Case study: Read your audience
Computer Vision and AI — an opportunity to make online presentations more intuitive.
Like most people, I enjoy getting instant feedback when presenting to an audience. So, presenting to a screen, for the past year has been challenging as it’s less engaging and harder to read the audience’s emotions.
It made me wonder if there isn’t a way of making presenting online more engaging and how I could read people’s reactions to my presentation even better while being stuck behind my screen.
As a result, I spent the last few weeks experimenting with how I could make emotions visible for myself so that I could feel the same way I did when demoing my work in front of real people.
The problem
My initial thoughts were, that because the audience was not visible to me I couldn’t empathize with the audience as well as I would in a real-life setting. But then I realized, we need to communicate in a different way. The challenge, therefore, lays in how to get the audience to participate more during a demo.
Focus and frame of the project
Online presentations are the new norm and it seems we must investigate and enhance the experience. So that working from home or on a workcation does not become too monotonous or cause individuals to become frustrated after time. Frustrated in terms of a lack of personal feedback. Cameras have previously demonstrated tremendous potential as general sensors in various applications.
Why not use our web camera with help of computer vision and AI to generate emotional feedback?
Computer vision is an interdisciplinary scientific field that deals with how computers can gain high-level understanding from digital images or videos.
With this technology, I truly believe that video conferencing can become more exciting and engaging. To keep things simple at first, the project focus will be concentrated on two emotional expressions: happiness and disapproval.
Why happiness and disapproval
It seems that happiness and disapproval are opposing emotions that commonly accrue in a presentation. People are happy when things are going well or when they enjoy what they see. Knowing that people are enjoying our presentations gives us a sense of happiness. Disapproval is the lack of approval or the belief that someone or something is terrible or incorrect. Therefore, if we experience disapproval from our audience that automatically makes us feel less confident.

[Word and item position records]
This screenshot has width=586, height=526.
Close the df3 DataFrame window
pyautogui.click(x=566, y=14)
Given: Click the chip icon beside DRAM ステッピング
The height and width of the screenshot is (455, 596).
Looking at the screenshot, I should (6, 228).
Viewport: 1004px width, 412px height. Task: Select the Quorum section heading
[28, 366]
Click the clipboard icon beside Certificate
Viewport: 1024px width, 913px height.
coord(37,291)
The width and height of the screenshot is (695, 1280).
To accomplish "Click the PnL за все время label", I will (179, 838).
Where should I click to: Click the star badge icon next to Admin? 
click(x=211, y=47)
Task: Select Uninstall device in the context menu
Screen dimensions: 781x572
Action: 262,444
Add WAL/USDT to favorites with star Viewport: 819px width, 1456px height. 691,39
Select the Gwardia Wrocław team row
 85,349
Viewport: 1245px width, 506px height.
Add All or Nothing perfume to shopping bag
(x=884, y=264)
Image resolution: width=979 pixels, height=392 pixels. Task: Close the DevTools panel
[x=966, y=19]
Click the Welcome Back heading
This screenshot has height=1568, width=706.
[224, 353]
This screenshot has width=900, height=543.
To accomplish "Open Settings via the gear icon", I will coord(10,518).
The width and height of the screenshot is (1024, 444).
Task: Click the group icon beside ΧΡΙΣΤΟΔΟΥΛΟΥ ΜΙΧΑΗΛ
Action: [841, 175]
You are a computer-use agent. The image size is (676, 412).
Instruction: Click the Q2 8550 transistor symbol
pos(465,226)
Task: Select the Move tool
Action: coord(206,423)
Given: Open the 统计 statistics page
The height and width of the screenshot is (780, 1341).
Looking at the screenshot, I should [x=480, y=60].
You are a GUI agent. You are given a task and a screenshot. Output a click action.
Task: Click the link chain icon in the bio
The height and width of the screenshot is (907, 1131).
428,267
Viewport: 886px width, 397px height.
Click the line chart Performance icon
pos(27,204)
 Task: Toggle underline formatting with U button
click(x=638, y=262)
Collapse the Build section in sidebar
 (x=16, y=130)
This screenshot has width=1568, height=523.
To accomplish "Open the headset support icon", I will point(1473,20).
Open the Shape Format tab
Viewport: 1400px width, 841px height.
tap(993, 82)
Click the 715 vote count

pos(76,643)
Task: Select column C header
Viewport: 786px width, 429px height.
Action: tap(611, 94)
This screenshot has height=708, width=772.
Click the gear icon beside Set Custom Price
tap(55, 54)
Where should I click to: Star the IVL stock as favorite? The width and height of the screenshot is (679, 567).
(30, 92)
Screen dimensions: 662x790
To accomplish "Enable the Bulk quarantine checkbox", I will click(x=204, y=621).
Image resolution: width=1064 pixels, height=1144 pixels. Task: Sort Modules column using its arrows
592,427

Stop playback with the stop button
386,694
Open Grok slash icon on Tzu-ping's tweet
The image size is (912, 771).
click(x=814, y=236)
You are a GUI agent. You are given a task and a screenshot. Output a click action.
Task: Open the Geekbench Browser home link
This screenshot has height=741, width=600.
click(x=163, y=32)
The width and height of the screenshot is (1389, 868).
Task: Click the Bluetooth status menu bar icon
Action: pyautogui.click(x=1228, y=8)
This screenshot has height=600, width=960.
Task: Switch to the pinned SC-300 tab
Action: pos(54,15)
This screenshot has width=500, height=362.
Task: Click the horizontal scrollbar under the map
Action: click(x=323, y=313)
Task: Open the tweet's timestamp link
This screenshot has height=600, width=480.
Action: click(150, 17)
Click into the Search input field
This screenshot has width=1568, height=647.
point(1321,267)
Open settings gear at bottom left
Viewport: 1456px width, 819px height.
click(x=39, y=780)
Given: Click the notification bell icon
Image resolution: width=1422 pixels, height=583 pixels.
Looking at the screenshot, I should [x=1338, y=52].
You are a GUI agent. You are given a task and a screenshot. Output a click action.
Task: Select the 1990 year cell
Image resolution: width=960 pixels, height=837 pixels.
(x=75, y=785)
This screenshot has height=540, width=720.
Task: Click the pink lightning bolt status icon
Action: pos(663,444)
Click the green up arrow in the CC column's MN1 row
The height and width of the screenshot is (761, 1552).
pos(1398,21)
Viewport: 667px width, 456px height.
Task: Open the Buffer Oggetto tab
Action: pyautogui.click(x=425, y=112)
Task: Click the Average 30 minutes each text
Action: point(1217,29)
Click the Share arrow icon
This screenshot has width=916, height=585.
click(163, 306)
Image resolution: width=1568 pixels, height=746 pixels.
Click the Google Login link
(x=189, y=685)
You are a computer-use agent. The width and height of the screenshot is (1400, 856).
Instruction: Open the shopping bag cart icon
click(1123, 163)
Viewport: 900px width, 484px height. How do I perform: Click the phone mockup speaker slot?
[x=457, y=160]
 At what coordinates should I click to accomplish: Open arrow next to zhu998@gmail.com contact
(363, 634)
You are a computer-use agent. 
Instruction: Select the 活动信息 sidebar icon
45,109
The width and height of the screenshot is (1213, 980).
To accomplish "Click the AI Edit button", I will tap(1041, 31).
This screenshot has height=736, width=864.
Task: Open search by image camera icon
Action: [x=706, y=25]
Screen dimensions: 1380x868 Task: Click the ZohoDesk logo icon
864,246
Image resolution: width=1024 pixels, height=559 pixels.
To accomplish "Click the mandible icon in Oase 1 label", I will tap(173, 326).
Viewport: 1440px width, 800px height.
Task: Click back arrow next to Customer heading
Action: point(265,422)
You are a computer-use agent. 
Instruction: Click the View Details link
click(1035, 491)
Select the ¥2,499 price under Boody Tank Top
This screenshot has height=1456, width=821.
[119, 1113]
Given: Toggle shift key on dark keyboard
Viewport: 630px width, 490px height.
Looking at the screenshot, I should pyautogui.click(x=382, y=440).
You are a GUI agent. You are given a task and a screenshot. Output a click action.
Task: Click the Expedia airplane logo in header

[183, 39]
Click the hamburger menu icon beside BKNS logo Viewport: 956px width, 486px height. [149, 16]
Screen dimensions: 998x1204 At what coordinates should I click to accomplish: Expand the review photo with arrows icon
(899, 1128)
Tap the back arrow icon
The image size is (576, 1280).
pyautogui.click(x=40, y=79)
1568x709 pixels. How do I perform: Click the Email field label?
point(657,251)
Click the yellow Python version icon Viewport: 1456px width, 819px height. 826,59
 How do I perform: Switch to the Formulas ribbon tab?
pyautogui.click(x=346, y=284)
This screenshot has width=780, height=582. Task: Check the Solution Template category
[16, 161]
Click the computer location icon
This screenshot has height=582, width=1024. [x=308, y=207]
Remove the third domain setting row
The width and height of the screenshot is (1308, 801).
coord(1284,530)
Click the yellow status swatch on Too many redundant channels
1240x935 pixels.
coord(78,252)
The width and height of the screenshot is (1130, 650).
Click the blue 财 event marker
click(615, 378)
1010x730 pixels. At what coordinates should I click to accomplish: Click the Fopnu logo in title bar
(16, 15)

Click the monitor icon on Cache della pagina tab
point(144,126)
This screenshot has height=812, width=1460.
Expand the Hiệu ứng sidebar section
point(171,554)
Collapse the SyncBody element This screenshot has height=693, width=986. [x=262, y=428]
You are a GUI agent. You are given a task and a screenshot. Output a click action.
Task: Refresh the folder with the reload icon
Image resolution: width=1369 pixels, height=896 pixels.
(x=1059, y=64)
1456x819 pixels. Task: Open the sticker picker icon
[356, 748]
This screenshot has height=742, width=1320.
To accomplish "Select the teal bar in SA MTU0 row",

__JOBS__
[A] List the section headings in the case study that come after its opening paragraphs.
[B] Rewrite the paragraph of the case study beginning "Online presentations are the new norm" as a short bulleted list.
These records have nothing to do with the case study.

__COMPLETED EXERCISE__
[A]
The problem
Focus and frame of the project
Why happiness and disapproval

[B]
- Online presentations are now the norm, so the experience needs to be investigated and improved.
- The goal is to keep working from home or on a workcation from becoming monotonous or frustrating over time.
- The frustration in question comes from a lack of personal feedback.
- Cameras have already shown great potential as general sensors in various applications.